▶ Task to complete
An identical copy of the data below is needed.

▶ Collected data

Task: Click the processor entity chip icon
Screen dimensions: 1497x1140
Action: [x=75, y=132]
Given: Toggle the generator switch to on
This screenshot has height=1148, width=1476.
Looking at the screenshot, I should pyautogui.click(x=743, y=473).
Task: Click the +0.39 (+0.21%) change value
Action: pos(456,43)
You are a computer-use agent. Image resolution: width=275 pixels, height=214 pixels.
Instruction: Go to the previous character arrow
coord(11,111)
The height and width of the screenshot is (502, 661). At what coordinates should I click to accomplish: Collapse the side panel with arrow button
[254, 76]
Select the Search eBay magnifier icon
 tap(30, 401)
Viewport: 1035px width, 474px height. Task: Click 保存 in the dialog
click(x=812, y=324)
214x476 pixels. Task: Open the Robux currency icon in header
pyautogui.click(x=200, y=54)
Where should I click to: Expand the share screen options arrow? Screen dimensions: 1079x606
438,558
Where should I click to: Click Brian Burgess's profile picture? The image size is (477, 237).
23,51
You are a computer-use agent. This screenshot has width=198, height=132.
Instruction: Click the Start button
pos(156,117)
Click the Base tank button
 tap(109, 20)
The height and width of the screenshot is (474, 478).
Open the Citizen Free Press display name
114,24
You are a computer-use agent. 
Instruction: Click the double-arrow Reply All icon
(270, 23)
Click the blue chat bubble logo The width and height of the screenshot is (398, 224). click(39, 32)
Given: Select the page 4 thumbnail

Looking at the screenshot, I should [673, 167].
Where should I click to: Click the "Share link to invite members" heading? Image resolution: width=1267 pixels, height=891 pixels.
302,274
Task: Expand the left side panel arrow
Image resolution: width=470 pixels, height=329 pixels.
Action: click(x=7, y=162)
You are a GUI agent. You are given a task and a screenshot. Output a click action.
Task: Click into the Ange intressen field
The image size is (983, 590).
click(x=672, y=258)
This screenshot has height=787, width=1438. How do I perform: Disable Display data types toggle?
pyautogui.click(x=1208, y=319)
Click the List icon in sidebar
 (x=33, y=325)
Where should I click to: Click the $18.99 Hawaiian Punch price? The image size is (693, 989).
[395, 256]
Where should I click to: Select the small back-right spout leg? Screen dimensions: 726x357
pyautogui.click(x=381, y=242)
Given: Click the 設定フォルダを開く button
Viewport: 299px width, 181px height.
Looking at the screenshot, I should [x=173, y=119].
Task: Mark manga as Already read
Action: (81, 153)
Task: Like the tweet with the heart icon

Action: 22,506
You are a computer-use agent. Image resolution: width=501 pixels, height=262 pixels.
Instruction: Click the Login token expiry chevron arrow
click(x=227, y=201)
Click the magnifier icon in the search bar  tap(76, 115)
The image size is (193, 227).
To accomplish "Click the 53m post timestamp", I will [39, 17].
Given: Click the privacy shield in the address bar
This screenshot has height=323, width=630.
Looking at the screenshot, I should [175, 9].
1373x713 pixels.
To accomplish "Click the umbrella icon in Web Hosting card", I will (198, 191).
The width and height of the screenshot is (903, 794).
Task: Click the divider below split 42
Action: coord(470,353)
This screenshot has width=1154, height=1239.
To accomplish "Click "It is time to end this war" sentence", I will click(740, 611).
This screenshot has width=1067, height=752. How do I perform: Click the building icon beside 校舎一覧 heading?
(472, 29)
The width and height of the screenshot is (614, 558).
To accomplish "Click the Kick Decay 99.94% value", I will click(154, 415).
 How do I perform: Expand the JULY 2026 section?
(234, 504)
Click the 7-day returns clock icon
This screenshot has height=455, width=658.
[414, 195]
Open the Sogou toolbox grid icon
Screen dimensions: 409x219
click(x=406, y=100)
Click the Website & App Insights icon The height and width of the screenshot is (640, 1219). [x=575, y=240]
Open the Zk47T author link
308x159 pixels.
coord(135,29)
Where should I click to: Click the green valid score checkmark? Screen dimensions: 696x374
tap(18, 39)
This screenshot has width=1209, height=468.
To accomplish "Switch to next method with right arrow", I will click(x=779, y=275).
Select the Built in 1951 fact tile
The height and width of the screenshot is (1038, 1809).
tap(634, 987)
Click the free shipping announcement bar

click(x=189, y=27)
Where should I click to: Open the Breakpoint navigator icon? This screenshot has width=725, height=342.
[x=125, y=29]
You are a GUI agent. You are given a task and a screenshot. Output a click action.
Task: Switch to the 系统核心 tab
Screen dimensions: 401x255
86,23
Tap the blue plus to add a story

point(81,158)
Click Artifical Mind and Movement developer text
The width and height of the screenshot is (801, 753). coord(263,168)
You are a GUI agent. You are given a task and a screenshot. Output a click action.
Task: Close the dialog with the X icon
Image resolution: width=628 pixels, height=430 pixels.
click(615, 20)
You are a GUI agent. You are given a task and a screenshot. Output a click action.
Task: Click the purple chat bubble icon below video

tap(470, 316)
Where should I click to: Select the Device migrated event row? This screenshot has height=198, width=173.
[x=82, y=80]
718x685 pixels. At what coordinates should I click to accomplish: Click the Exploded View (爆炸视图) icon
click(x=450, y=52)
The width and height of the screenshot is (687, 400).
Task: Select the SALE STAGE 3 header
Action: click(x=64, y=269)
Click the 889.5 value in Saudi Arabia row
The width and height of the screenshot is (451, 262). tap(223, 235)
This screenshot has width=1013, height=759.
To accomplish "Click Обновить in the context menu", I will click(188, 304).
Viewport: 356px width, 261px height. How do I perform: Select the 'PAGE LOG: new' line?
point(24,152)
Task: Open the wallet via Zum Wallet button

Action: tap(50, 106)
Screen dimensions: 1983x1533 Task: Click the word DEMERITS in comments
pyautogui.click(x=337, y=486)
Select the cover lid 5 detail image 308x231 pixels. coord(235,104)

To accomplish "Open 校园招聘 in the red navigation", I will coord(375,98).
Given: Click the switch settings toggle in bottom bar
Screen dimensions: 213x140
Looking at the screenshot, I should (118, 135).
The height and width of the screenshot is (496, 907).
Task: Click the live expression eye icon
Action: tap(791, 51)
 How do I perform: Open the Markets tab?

▶ Solution to this task
Task: Click the processor entity chip icon
Screen dimensions: 1497x1140
Action: [x=75, y=132]
Given: Toggle the generator switch to on
This screenshot has height=1148, width=1476.
Looking at the screenshot, I should pyautogui.click(x=743, y=473).
Task: Click the +0.39 (+0.21%) change value
Action: pos(456,43)
You are a computer-use agent. Image resolution: width=275 pixels, height=214 pixels.
Instruction: Go to the previous character arrow
coord(11,111)
The height and width of the screenshot is (502, 661). At what coordinates should I click to accomplish: Collapse the side panel with arrow button
[254, 76]
Select the Search eBay magnifier icon
 tap(30, 401)
Viewport: 1035px width, 474px height. Task: Click 保存 in the dialog
click(x=812, y=324)
214x476 pixels. Task: Open the Robux currency icon in header
pyautogui.click(x=200, y=54)
Where should I click to: Expand the share screen options arrow? Screen dimensions: 1079x606
438,558
Where should I click to: Click Brian Burgess's profile picture? The image size is (477, 237).
23,51
You are a computer-use agent. This screenshot has width=198, height=132.
Instruction: Click the Start button
pos(156,117)
Click the Base tank button
 tap(109, 20)
The height and width of the screenshot is (474, 478).
Open the Citizen Free Press display name
114,24
You are a computer-use agent. 
Instruction: Click the double-arrow Reply All icon
(270, 23)
Click the blue chat bubble logo The width and height of the screenshot is (398, 224). click(39, 32)
Given: Select the page 4 thumbnail

Looking at the screenshot, I should [673, 167].
Where should I click to: Click the "Share link to invite members" heading? Image resolution: width=1267 pixels, height=891 pixels.
302,274
Task: Expand the left side panel arrow
Image resolution: width=470 pixels, height=329 pixels.
Action: click(x=7, y=162)
You are a GUI agent. You are given a task and a screenshot. Output a click action.
Task: Click into the Ange intressen field
The image size is (983, 590).
click(x=672, y=258)
This screenshot has height=787, width=1438. How do I perform: Disable Display data types toggle?
pyautogui.click(x=1208, y=319)
Click the List icon in sidebar
 (x=33, y=325)
Where should I click to: Click the $18.99 Hawaiian Punch price? The image size is (693, 989).
[395, 256]
Where should I click to: Select the small back-right spout leg? Screen dimensions: 726x357
pyautogui.click(x=381, y=242)
Given: Click the 設定フォルダを開く button
Viewport: 299px width, 181px height.
Looking at the screenshot, I should [x=173, y=119].
Task: Mark manga as Already read
Action: (81, 153)
Task: Like the tweet with the heart icon

Action: 22,506
You are a computer-use agent. Image resolution: width=501 pixels, height=262 pixels.
Instruction: Click the Login token expiry chevron arrow
click(x=227, y=201)
Click the magnifier icon in the search bar  tap(76, 115)
The image size is (193, 227).
To accomplish "Click the 53m post timestamp", I will [39, 17].
Given: Click the privacy shield in the address bar
This screenshot has height=323, width=630.
Looking at the screenshot, I should [175, 9].
1373x713 pixels.
To accomplish "Click the umbrella icon in Web Hosting card", I will (198, 191).
The width and height of the screenshot is (903, 794).
Task: Click the divider below split 42
Action: coord(470,353)
This screenshot has width=1154, height=1239.
To accomplish "Click "It is time to end this war" sentence", I will click(740, 611).
This screenshot has width=1067, height=752. How do I perform: Click the building icon beside 校舎一覧 heading?
(472, 29)
The width and height of the screenshot is (614, 558).
To accomplish "Click the Kick Decay 99.94% value", I will click(154, 415).
 How do I perform: Expand the JULY 2026 section?
(234, 504)
Click the 7-day returns clock icon
This screenshot has height=455, width=658.
[414, 195]
Open the Sogou toolbox grid icon
Screen dimensions: 409x219
click(x=406, y=100)
Click the Website & App Insights icon The height and width of the screenshot is (640, 1219). [x=575, y=240]
Open the Zk47T author link
308x159 pixels.
coord(135,29)
Where should I click to: Click the green valid score checkmark? Screen dimensions: 696x374
tap(18, 39)
This screenshot has width=1209, height=468.
To accomplish "Switch to next method with right arrow", I will click(x=779, y=275).
Select the Built in 1951 fact tile
The height and width of the screenshot is (1038, 1809).
tap(634, 987)
Click the free shipping announcement bar

click(x=189, y=27)
Where should I click to: Open the Breakpoint navigator icon? This screenshot has width=725, height=342.
[x=125, y=29]
You are a GUI agent. You are given a task and a screenshot. Output a click action.
Task: Switch to the 系统核心 tab
Screen dimensions: 401x255
86,23
Tap the blue plus to add a story

point(81,158)
Click Artifical Mind and Movement developer text
The width and height of the screenshot is (801, 753). coord(263,168)
You are a GUI agent. You are given a task and a screenshot. Output a click action.
Task: Close the dialog with the X icon
Image resolution: width=628 pixels, height=430 pixels.
click(615, 20)
You are a GUI agent. You are given a task and a screenshot. Output a click action.
Task: Click the purple chat bubble icon below video

tap(470, 316)
Where should I click to: Select the Device migrated event row? This screenshot has height=198, width=173.
[x=82, y=80]
718x685 pixels. At what coordinates should I click to accomplish: Click the Exploded View (爆炸视图) icon
click(x=450, y=52)
The width and height of the screenshot is (687, 400).
Task: Select the SALE STAGE 3 header
Action: click(x=64, y=269)
Click the 889.5 value in Saudi Arabia row
The width and height of the screenshot is (451, 262). tap(223, 235)
This screenshot has width=1013, height=759.
To accomplish "Click Обновить in the context menu", I will click(188, 304).
Viewport: 356px width, 261px height. How do I perform: Select the 'PAGE LOG: new' line?
point(24,152)
Task: Open the wallet via Zum Wallet button

Action: tap(50, 106)
Screen dimensions: 1983x1533 Task: Click the word DEMERITS in comments
pyautogui.click(x=337, y=486)
Select the cover lid 5 detail image 308x231 pixels. coord(235,104)

To accomplish "Open 校园招聘 in the red navigation", I will coord(375,98).
Given: Click the switch settings toggle in bottom bar
Screen dimensions: 213x140
Looking at the screenshot, I should (118, 135).
The height and width of the screenshot is (496, 907).
Task: Click the live expression eye icon
Action: tap(791, 51)
 How do I perform: Open the Markets tab?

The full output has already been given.